Would humans survive the climate on planet Arrakis from Dune?
Top image: Desert landscape on planet Arrakis in the film Dune.
Dune has been all over the news, as the first instalment of Frank Herbert’s novel series has been made into a blockbuster film (for the second time), by the acclaimed Denis Villeneuve. Set in the far-off future, this sci-fi epic is based in the desert planet of Arrakis, and is a richly textured world that carries viewers into an interstellar society organized into feudal fiefdoms. The books explore the themes of politics, power, technology and the human relationship with the ecology, amongst others. Now, a group of British scientists have run a climate study and simulation which has concluded that the fictional Arrakis would actually be habitable to human beings.
In the science fiction novels, the temperature of the boiling point on Arrakis is 70°C (or 158°F). It is sparsely populated, has no natural rain or water bodies, and is essentially a desert wasteland. When Dune was written, creator Frank Herbert termed it an “environmental awareness handbook” wherein the title was meant to “echo the sound of doom.” As early as 1965, Herbert recognized the dangerous path down which humans had taken Earth and its many life forms, and Arrakis, inspired by the deserts of Western Asia, was meant to sound the metaphorical bugle.
A Climate Study to Understand Dune’s Arrakis
Climate scientists Alex Farnsworth and Sebastian Sterling, from the University of Bristol, and Michael Farnsworth, from the University of Sheffield, reported their findings in The Conversation . “We wanted to know if the physics and environment of such a world would stack up against a real climate model,” they explained.
“We were very pleased to discover Herbert had envisioned an environment that for the most part meets expectations… we might need to occasionally suspend disbelief, but much of Arrakis itself would indeed be habitable, albeit inhospitable,” they wrote. Their findings and predictions have been published on the website, Climate Archive .

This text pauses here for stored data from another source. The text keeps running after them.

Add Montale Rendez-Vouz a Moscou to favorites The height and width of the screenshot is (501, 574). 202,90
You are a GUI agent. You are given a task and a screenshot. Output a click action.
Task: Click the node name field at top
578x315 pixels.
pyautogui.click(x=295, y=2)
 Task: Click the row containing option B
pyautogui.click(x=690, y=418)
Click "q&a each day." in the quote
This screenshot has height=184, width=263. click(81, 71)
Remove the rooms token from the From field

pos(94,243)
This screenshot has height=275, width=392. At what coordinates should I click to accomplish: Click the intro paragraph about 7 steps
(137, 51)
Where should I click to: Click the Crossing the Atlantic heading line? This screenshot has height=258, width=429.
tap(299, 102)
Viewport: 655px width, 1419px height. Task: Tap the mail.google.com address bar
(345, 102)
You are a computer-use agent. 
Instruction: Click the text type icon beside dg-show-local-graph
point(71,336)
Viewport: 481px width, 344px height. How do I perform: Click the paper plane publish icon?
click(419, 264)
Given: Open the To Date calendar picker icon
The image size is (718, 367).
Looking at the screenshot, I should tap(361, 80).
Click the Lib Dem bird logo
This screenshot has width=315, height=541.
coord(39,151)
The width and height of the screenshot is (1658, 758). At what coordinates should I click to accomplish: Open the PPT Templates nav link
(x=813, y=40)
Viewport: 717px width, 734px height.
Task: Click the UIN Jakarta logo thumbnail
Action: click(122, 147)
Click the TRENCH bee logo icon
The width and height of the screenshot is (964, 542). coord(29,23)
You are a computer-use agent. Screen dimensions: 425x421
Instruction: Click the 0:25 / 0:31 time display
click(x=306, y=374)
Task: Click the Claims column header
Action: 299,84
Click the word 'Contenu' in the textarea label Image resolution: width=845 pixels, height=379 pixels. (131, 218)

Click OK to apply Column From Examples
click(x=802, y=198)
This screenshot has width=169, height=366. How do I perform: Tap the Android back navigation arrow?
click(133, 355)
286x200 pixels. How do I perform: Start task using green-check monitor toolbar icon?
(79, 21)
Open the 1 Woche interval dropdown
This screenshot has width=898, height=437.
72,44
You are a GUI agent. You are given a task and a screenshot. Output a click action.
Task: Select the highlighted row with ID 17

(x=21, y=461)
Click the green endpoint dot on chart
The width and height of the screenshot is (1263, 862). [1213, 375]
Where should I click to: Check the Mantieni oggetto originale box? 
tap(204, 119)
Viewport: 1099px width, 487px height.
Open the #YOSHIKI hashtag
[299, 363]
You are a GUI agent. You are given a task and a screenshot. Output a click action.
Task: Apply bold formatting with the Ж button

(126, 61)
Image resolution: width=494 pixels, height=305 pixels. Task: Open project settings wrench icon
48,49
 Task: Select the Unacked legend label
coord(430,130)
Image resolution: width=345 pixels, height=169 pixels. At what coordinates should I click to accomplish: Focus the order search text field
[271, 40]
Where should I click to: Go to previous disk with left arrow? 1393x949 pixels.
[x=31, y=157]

They started with a climate model commonly used to predict weather and climate on Earth, inputting known physical data such as the shape of mountains, strength of the Sun, the makeup of the atmosphere. Arrakis’ data was inputted after extensively studying the Dune novels, and the accompanying voluminous Dune Encyclopaedia , which included the planet’s topography and orbit. For those who are familiar with their science, the shape and length of the orbit is a huge determinant behind seasons and climate.
Finally, Arrakis’ atmospheric data was put into the model, which is similar to the Earth today albeit much less carbon dioxide (Earth: 417 parts per million, versus Arrakis: 350 parts per million, or ppm). The biggest point of difference was ozone, as the Earth’s lower atmosphere only has 0.000001%, compared to 0.5% on Arrakis – a huge gap! They write that, “ozone is important as it is around 65 times more effective at warming the atmosphere than CO₂ over a 20-year period.”
The Results of Dune’s Arrakis Climate Model
The results of the climate model created based on Arrakis from Dune were extremely interesting. The warmest months in the tropics area hit 45°C (113°F), while the coldest months do not drop below 15°C (59). In the mid-latitudes and polar regions, extreme temperatures do occur, and very much so with hot summers at 70°C, like the book mentions, while the lowest lows are between -45°C (-49°F) and -75°C (-103°F). This anomaly is because the polar regions of Arrakis in the model have higher atmospheric moisture and cloud cover, which act as a greenhouse gas, leading to much faster warming.
While the book does not mention rain, the model suggests sparse rainfall in the higher latitudes in the summer and autumn, in the mountains and plateaus. The rest of Arrakis possesses some cloud cover, in the polar regions and the tropics, which possess no ability to cause rainfall. While the book mentions polar ice caps in the northern hemisphere, the model suggests that the high temperatures would melt the polar ice cap, with no possibility of snowfall to replenish these polar ice caps.
The next logical assumption to make is that human beings on both planets would share the same thermal tolerances to today’s humans, making the tropics the most habitable area contrary to the books, where most people reside in the mid-latitudes. “As there is so little humidity there, survivable wet-bulb temperatures – a measure of 'habitability' that combines temperature and humidity – are never exceeded,” they write about the climate on Dune’s desert planet of Arrakis.
In the Arrakis climate model , the mid-latitudes show a temperature range of 50°C to 60°C (122°F to 140°F), with maximum temperatures going even higher. These temperatures are not hospitable for human beings. “We decided to keep the same fundamental physical laws that govern weather and climate here on Earth,” highlighted the researchers. “If our model presented something completely strange and exotic, this could suggest those laws were different on Arrakis, or Frank Herbert's fantastical vision of Arrakis was just that, fantasy,” concluded the researchers.